Теперь я находился на одном уровне с ее комнатой. Это было просторное помещение с двуспальной кроватью возле стены. Я рассмотрел старинный шкаф с зеркалом до пола. Около окна стоял туалетный столик с трельяжем.
Она сидела перед ним в зеленом шелковом халате и расчесывала волосы. В пухлых губах была зажата сигарета.

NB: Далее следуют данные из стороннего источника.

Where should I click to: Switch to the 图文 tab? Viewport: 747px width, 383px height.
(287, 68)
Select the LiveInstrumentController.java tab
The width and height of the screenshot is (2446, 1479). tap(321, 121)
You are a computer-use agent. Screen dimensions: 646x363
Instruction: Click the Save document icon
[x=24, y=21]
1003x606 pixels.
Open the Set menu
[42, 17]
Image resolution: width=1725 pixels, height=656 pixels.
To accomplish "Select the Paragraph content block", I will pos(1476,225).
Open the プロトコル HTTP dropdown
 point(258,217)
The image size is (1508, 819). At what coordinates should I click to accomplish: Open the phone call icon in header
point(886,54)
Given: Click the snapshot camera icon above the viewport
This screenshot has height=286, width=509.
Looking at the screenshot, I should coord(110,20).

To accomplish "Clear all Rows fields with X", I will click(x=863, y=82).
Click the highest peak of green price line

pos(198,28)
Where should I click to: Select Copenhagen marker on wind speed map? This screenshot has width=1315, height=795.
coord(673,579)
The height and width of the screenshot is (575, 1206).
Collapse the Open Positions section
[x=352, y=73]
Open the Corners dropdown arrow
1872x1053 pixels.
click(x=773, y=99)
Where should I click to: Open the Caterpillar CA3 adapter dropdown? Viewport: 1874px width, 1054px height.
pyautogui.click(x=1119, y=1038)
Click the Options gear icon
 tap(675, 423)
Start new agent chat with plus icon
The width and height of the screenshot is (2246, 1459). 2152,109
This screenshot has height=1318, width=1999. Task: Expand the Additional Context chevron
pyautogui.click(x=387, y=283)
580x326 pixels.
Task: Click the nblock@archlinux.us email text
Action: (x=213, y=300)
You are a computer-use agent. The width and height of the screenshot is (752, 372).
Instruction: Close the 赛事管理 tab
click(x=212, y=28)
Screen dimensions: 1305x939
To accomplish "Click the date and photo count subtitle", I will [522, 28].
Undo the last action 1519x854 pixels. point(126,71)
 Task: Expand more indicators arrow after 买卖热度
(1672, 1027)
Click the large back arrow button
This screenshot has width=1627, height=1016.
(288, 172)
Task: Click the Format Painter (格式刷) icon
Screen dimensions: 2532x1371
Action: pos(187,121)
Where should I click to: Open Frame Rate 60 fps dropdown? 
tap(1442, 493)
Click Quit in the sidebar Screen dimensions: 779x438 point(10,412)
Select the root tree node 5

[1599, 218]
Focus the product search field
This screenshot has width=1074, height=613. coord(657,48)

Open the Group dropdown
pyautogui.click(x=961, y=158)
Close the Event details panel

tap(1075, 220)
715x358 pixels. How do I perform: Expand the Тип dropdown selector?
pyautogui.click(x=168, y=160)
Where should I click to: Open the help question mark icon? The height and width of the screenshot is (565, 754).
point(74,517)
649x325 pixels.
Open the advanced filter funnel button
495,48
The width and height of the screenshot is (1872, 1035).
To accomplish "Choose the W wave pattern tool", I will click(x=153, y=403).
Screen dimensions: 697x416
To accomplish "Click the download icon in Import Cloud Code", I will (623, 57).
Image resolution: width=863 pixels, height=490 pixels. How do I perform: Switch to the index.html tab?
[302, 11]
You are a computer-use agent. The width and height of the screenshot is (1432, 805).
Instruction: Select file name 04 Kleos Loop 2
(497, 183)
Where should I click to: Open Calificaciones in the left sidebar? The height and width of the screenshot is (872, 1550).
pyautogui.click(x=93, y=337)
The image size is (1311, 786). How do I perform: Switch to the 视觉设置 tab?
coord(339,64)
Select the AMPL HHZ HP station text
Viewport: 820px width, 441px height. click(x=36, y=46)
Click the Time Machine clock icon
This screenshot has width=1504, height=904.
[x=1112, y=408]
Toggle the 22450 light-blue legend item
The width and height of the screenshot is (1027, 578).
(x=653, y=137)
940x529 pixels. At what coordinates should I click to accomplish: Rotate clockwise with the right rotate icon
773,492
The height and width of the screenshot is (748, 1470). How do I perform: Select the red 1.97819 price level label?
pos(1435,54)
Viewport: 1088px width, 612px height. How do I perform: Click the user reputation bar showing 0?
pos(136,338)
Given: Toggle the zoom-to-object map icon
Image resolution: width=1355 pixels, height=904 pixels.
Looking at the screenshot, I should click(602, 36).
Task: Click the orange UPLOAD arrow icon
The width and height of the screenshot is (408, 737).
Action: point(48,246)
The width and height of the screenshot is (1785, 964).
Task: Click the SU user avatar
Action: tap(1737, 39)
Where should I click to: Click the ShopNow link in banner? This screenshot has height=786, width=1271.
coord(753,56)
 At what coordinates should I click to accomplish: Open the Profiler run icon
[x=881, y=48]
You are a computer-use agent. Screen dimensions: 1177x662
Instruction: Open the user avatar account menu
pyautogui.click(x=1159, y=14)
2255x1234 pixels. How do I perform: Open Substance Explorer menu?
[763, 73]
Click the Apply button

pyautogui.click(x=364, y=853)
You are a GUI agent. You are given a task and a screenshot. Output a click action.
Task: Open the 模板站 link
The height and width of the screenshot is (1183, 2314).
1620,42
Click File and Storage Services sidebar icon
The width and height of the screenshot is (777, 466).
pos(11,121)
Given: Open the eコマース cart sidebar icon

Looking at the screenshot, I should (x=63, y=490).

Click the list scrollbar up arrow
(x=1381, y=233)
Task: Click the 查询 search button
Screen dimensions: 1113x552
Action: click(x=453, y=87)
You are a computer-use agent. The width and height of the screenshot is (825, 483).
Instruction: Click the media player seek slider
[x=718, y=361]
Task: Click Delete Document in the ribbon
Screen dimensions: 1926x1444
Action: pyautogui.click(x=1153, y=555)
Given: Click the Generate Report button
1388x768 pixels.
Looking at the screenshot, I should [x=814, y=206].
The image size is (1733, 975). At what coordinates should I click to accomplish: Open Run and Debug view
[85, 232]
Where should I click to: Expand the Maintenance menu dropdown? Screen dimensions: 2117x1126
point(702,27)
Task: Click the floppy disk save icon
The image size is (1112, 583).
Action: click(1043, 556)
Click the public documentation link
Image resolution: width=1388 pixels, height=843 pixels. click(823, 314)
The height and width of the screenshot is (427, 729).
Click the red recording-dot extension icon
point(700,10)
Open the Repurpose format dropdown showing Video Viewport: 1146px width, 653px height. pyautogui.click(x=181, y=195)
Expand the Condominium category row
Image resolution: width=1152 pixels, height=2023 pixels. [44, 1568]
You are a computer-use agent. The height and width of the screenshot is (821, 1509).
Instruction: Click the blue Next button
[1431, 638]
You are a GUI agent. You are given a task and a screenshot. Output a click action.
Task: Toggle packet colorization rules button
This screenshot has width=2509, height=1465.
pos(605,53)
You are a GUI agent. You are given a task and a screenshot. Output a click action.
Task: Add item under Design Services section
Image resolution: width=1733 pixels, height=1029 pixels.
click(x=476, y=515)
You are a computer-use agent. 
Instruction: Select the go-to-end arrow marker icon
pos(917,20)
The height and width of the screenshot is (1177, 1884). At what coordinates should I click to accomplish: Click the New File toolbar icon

Все ее движения – ритмичное колыхание груди при дыхании, спиральный дымок от сигареты, блеск шелковистых волос, мерцание белой кожи – возбуждали меня, как кролик возбуждает аппетит у змеи.
Она расчесывала волосы добрых пять минут, а может быть, и больше. Я потерял чувство времени. Я мог сидеть так всю ночь и весь следующий день. Затем она отложила расческу и повернулась к двери, оказавшись спиной ко мне.
Вошел Зерек. Я бросил взгляд на гостиную внизу. Там по-прежнему горел свет. Вероятно, он поднялся к ней, чтобы пожелать спокойной ночи. Стоя возле двери, Зерек что-то говорил, наморщив лоб, и, судя по жестам, что-то неприятное. Возможно, он говорил обо мне.
Миссис Зерек продолжала сидеть без движения, зажав руки меж колен, не перебивая его. Черт побери, знать бы, что он говорит!
Неожиданно Зерек просветлел лицом, подошел к жене и даже улыбнулся, положив руку на ее плечо. Как только он притронулся к Рите, я стал задыхаться. Наклонившись вперед, вцепившись в раму окна, я старался не пропустить ни единого ее движения.
Она сбросила его руку и порывисто встала. Он продолжал говорить с заискивающей улыбкой, но она, видимо, не соглашалась. Я представил ее жесткие глаза, с презрением глядящие на мужа. Когда он подошел ближе, она отвернулась.
Сказав еще несколько резких, отрывистых фраз, Зерек вышел из спальни, оставив дверь открытой.
Несколько секунд Рита стояла неподвижно, затем, раздавив сигарету в пепельнице, подошла к двери и закрыла ее на ключ. Неожиданно она подошла к окну и выглянула наружу.
Я отшатнулся, не спуская с нее глаз. Я вдруг заподозрил: она знает, что я нахожусь на сеновале и наблюдаю за ней. И когда женщина резким, грубым жестом задернула штору, это подозрение перешло в уверенность.